NFT sales follow the same short-term/long-term rules. The twist: some NFTs (especially art) may be classified as 'collectibles' by the IRS, triggering a 28% long-term rate instead of 15-20%. Guidance is evolving; as of 2024 most NFTs are treated as regular property, but luxury/art NFTs may fall under the collectible bracket.
Do I owe state tax on crypto too?
Usually yes. Only a handful of states (TX, FL, NV, SD, WY, WA, TN, AK, NH) have no personal income tax. California taxes LTCG at ordinary rates up to 13.3%. New York stacks state (6.85% typical) and NYC resident (3.876%) on top. Always add your state rate to the federal number.
How accurate is a year-end calculator like this?
It's a gauge, not a return. Real tax software (Koinly, CoinTracker, CoinLedger) imports your transaction history, applies your chosen cost basis method per-lot, tracks short/long split, and generates IRS Form 8949. Use this calculator to plan scenarios; use tax software to actually file.
What happens if I received a crypto airdrop — do I owe tax on it?
Yes. Airdrops are ordinary income at fair market value on the date you receive them and have control over them. If you received 500 ARB tokens on the Arbitrum airdrop day at $1.20 each, you owe income tax on $600 regardless of whether you sold.
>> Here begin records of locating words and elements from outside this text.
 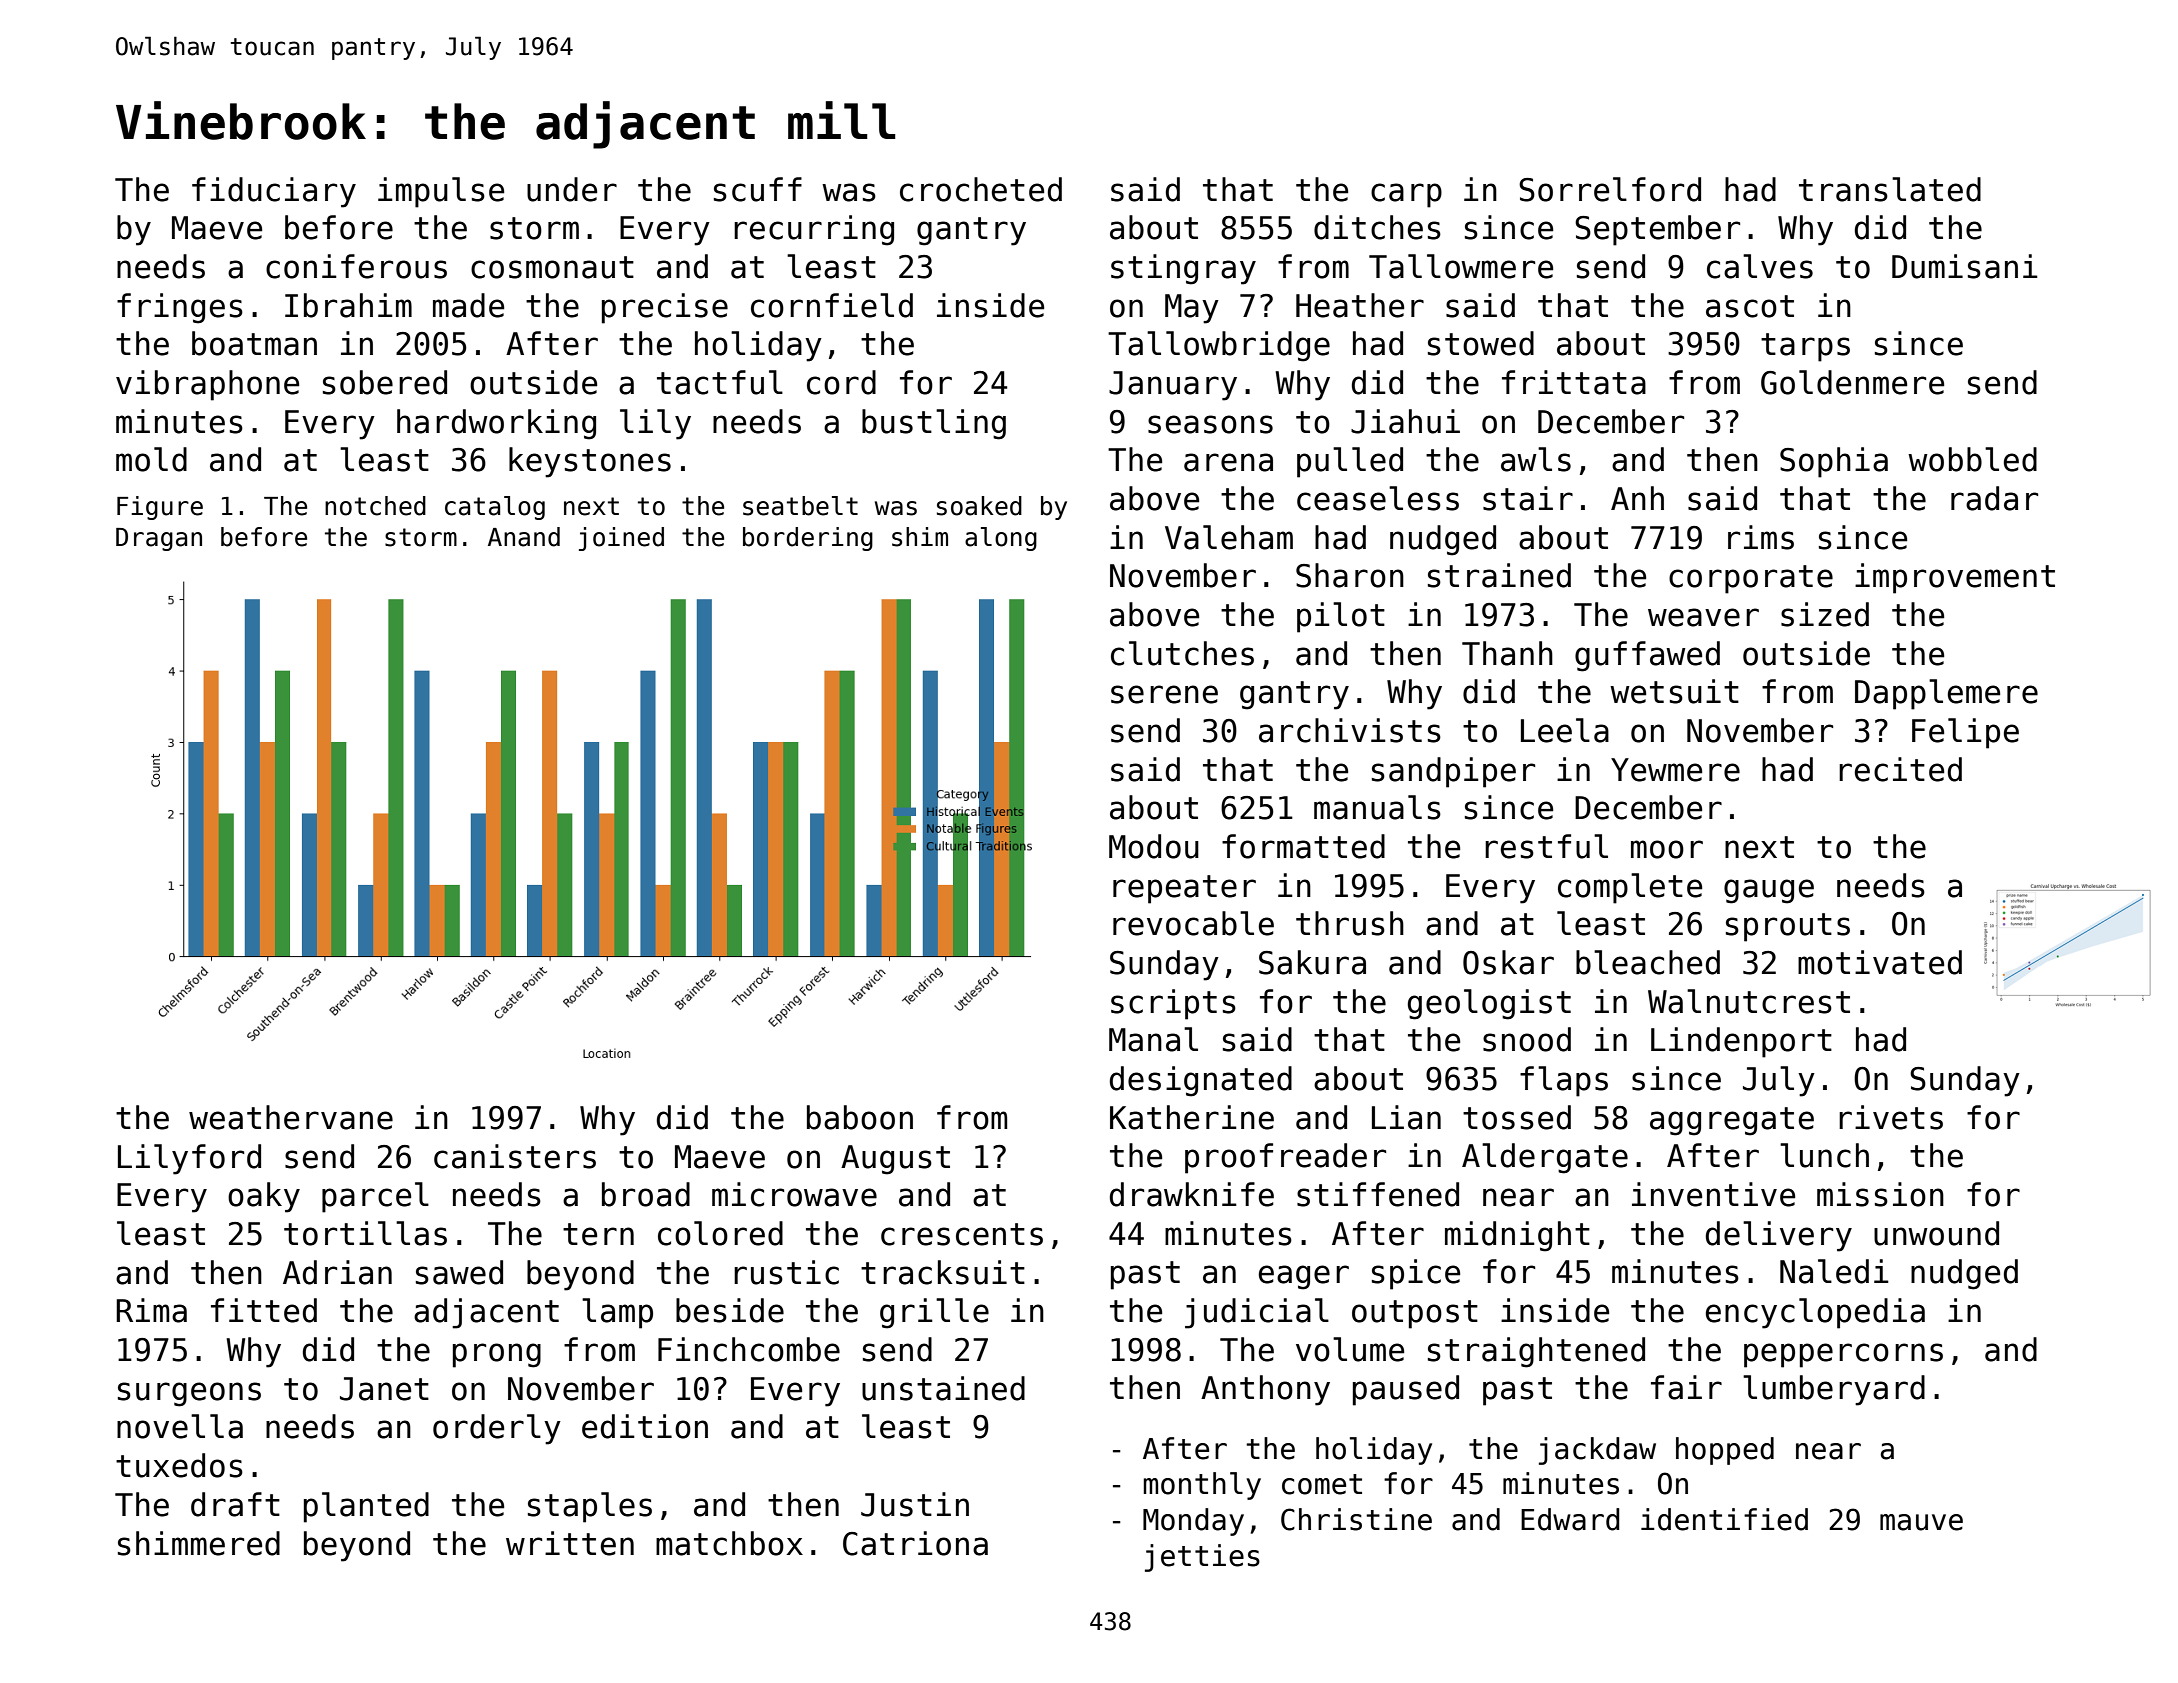 I want to click on Felipe, so click(x=1965, y=733).
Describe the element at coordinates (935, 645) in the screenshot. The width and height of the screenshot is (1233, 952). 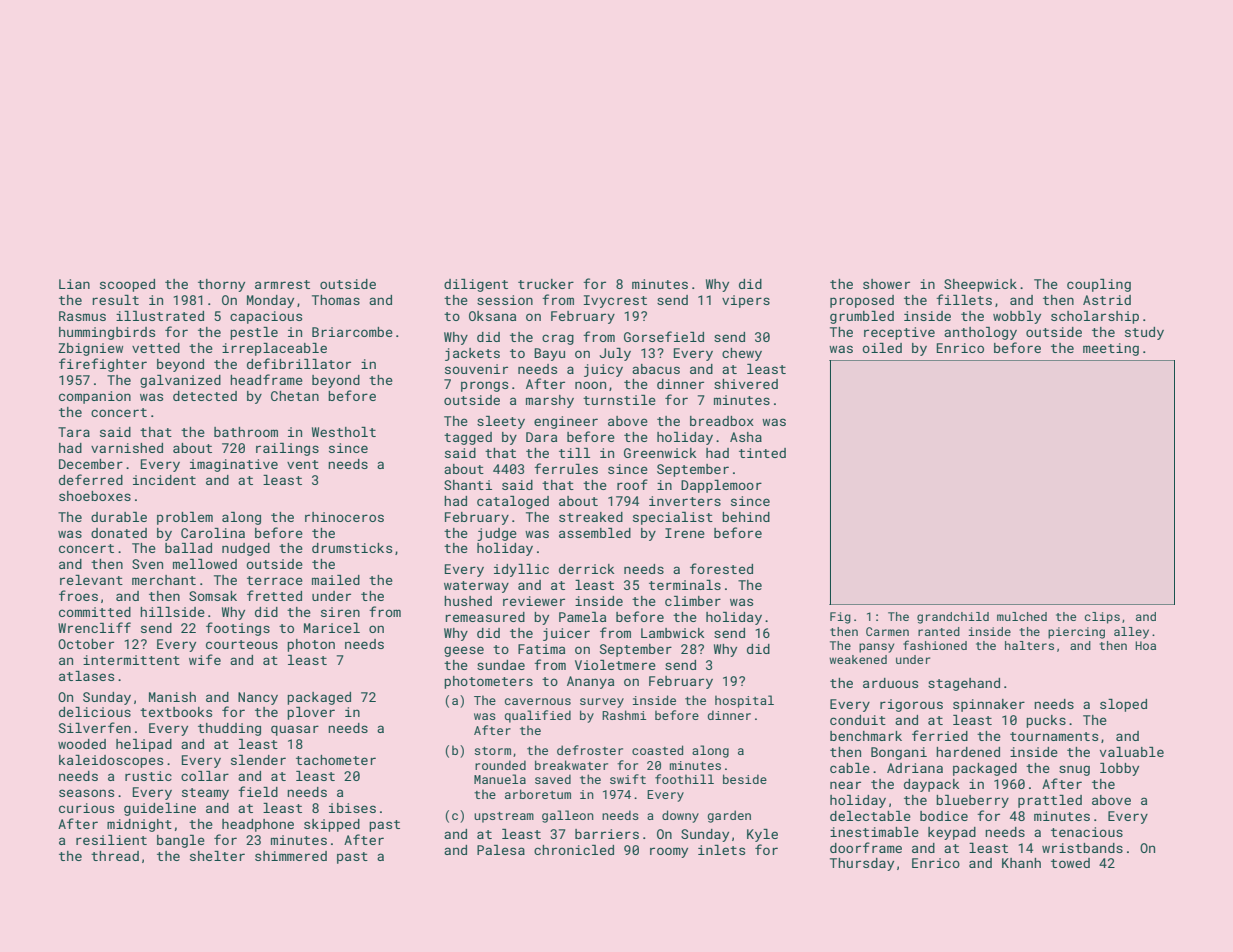
I see `fashioned` at that location.
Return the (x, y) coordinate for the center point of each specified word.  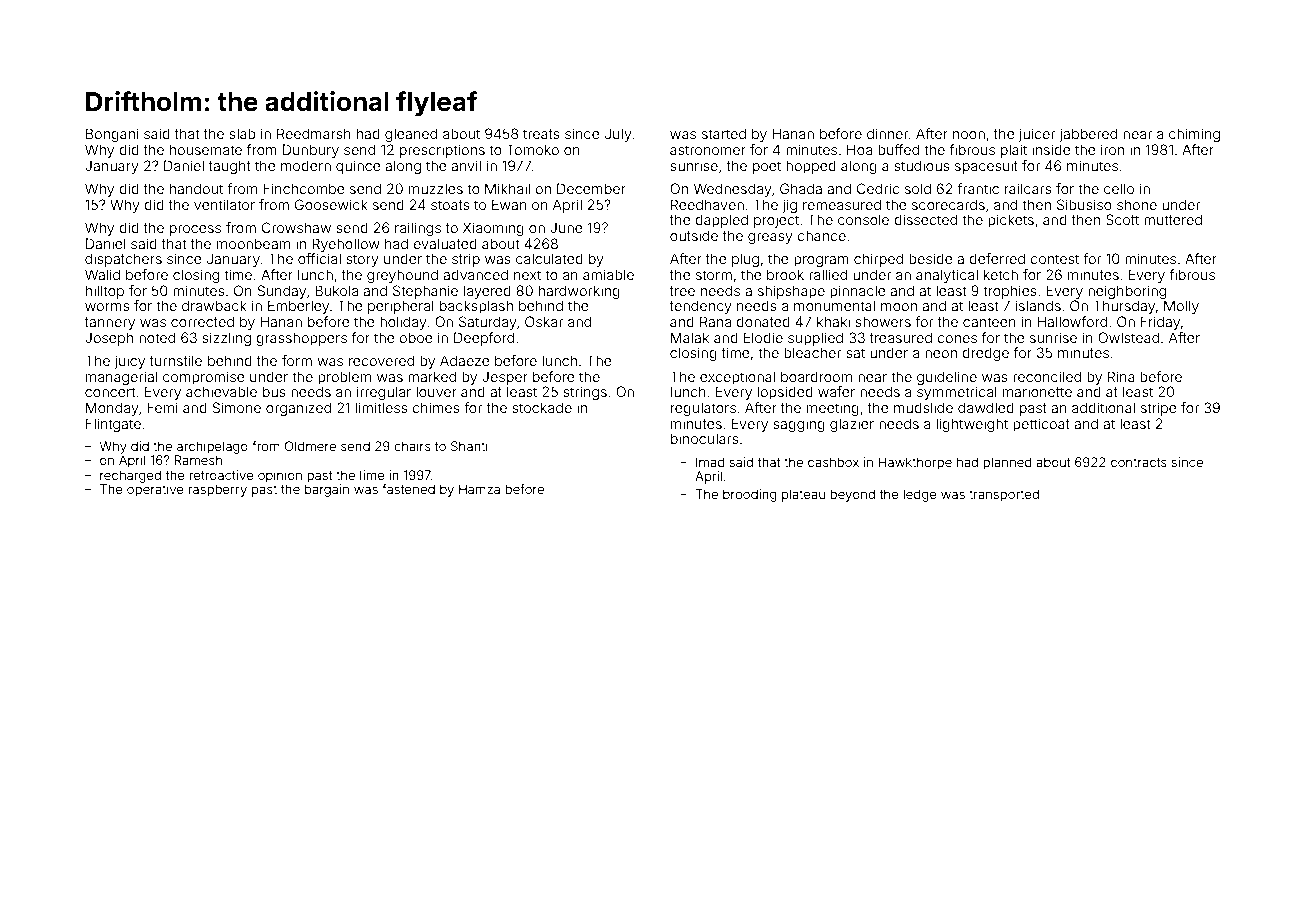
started (724, 133)
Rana (715, 321)
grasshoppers (301, 339)
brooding (750, 495)
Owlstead (1128, 337)
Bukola (336, 290)
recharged (130, 476)
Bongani (112, 135)
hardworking (579, 292)
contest (1054, 259)
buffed (898, 149)
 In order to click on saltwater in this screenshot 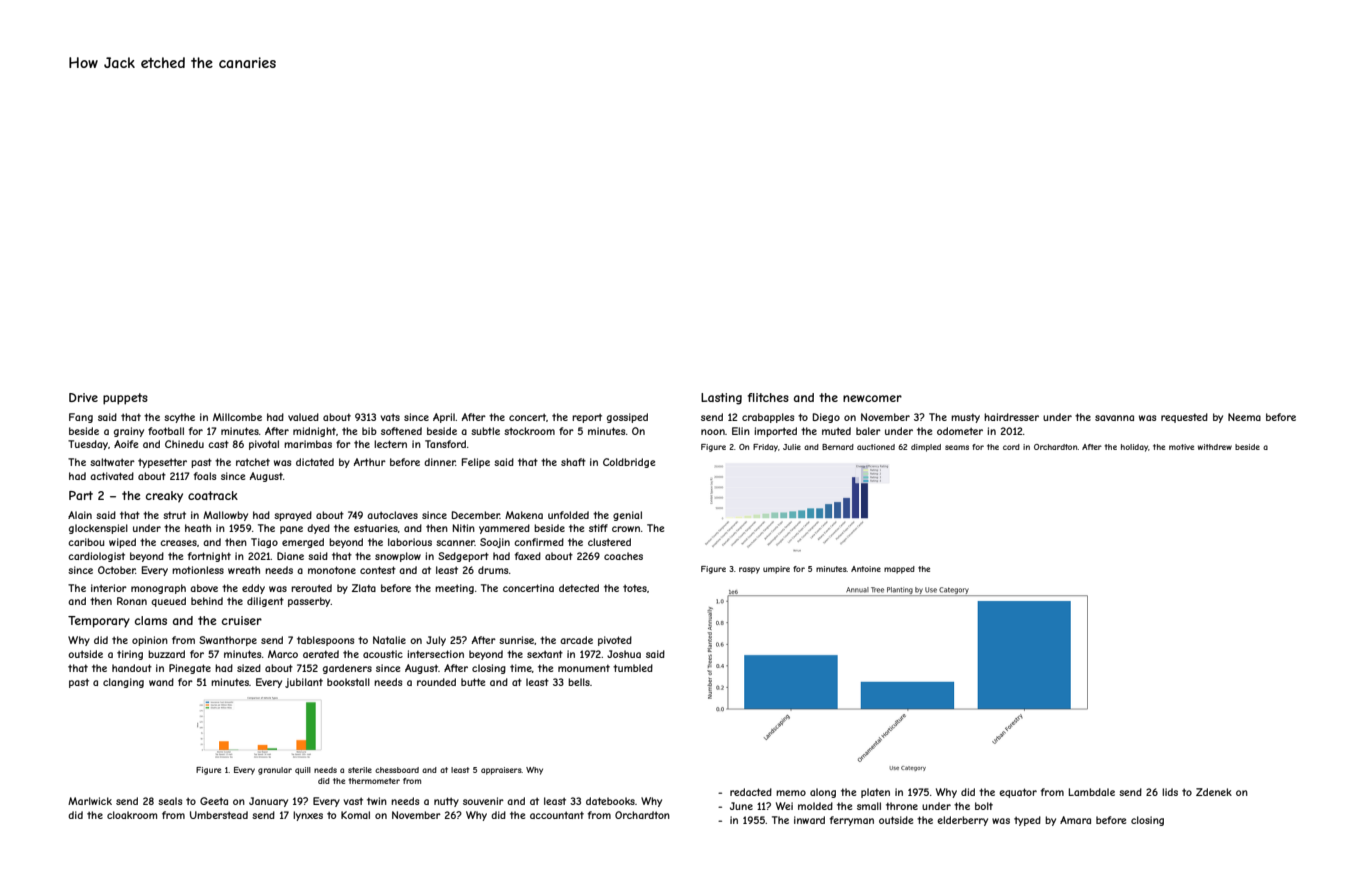, I will do `click(112, 462)`.
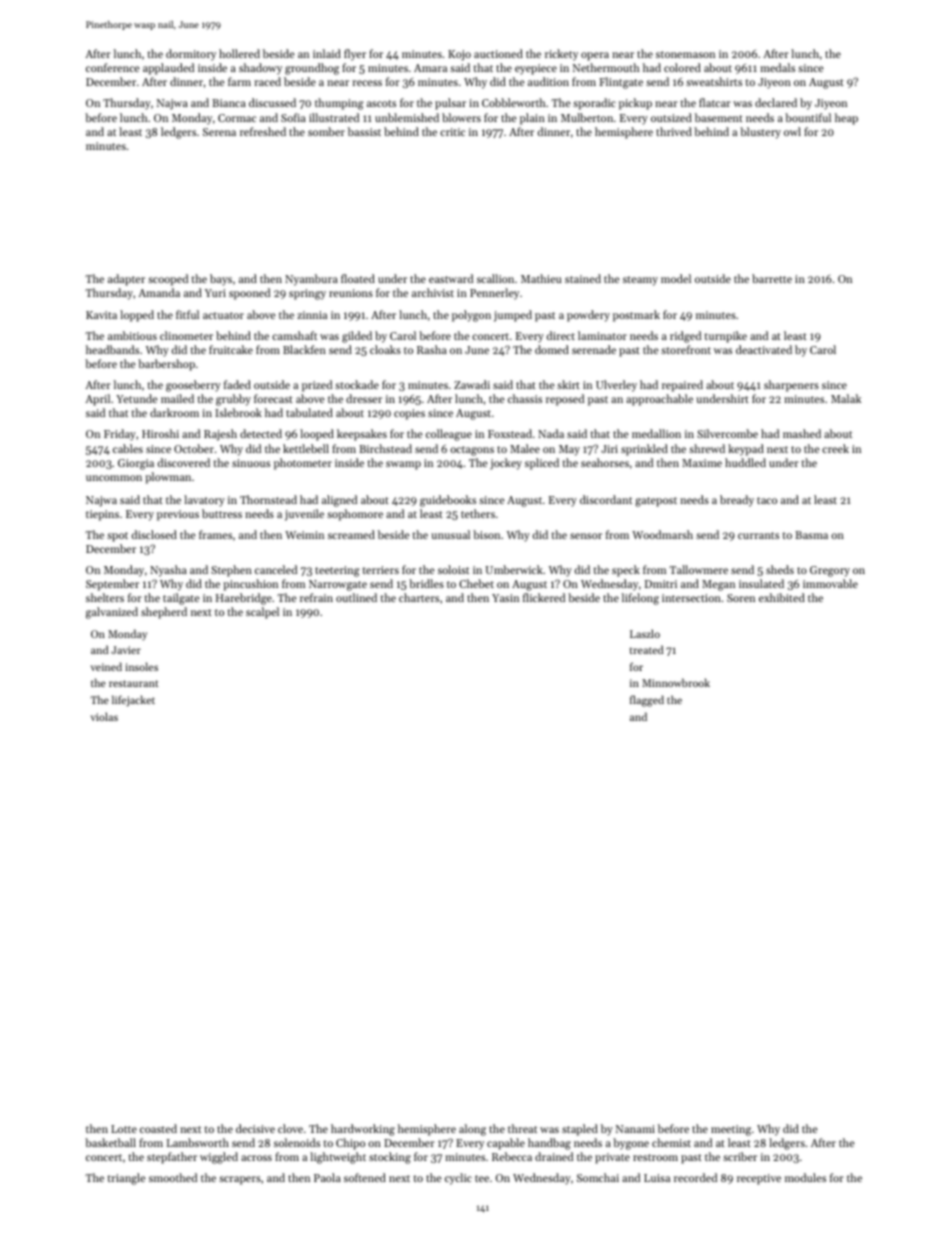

Your cost basis in those tokens is $1.20, so any future sale above that price generates a capital gain on top of the income already reported.
Can I deduct crypto losses against regular income?
Capital losses offset capital gains dollar-for-dollar first. If losses exceed gains, you can deduct up to $3,000 against ordinary income per year. Remaining losses carry forward to future years indefinitely. Example: $15,000 in crypto losses, $5,000 in crypto gains — $10,000 net loss. Deduct $3,000 against salary income this year, carry $7,000 forward to offset future gains.